Up to and including the line that contains "This screenshot has height=603, width=683.", return every line from the start of the data, unchanged.

#### Data records
┌────────

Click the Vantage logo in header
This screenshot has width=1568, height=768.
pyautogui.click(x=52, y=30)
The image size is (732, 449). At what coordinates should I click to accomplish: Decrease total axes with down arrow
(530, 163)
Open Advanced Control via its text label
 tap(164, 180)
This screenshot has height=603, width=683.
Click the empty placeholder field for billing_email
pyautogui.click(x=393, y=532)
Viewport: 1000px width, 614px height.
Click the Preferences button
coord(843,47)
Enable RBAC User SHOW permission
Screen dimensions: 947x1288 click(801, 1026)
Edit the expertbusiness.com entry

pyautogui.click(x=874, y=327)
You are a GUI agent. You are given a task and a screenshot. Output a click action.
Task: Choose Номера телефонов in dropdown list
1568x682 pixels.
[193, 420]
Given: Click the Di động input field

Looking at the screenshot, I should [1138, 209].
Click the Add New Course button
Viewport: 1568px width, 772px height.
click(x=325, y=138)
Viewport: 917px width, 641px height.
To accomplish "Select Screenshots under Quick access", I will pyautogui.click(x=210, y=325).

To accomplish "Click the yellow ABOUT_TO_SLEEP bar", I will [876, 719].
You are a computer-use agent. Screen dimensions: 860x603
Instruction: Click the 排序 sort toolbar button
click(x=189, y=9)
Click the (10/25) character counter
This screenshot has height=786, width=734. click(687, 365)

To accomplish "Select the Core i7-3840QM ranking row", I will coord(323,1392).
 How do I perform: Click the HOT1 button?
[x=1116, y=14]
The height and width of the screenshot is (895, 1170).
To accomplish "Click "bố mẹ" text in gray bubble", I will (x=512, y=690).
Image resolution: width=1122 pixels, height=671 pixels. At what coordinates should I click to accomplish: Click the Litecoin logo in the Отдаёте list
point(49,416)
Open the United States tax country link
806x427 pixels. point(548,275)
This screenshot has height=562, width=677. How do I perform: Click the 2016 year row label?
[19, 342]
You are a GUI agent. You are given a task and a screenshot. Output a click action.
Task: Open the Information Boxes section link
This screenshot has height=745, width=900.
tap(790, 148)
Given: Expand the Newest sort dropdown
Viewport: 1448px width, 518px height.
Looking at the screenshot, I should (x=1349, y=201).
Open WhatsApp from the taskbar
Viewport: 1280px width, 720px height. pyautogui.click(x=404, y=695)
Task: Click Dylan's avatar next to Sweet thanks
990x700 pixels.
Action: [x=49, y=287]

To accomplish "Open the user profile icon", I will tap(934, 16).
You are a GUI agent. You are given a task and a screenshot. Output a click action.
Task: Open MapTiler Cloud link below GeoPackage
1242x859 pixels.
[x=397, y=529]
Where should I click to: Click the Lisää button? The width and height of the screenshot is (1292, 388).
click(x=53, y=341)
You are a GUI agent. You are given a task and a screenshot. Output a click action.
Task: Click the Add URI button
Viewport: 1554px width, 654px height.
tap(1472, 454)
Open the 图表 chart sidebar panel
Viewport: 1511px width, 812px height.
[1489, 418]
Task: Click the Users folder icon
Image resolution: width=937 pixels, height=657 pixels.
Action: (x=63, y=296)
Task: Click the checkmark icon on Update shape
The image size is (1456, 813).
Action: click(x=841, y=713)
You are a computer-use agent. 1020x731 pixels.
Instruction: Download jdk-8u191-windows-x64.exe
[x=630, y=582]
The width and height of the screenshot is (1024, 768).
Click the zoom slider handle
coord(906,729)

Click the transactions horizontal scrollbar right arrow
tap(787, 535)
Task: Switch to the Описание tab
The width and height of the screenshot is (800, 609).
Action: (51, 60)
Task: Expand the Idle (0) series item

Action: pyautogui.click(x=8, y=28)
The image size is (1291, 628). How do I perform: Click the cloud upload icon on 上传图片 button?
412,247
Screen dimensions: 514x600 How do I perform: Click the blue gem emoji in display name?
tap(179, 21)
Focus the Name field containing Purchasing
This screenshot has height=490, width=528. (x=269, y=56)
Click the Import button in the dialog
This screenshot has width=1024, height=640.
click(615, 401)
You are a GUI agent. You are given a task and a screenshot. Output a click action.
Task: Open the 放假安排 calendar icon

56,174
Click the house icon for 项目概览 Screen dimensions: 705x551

└────────

#### Response
Click the Vantage logo in header
This screenshot has width=1568, height=768.
pyautogui.click(x=52, y=30)
The image size is (732, 449). At what coordinates should I click to accomplish: Decrease total axes with down arrow
(530, 163)
Open Advanced Control via its text label
 tap(164, 180)
This screenshot has height=603, width=683.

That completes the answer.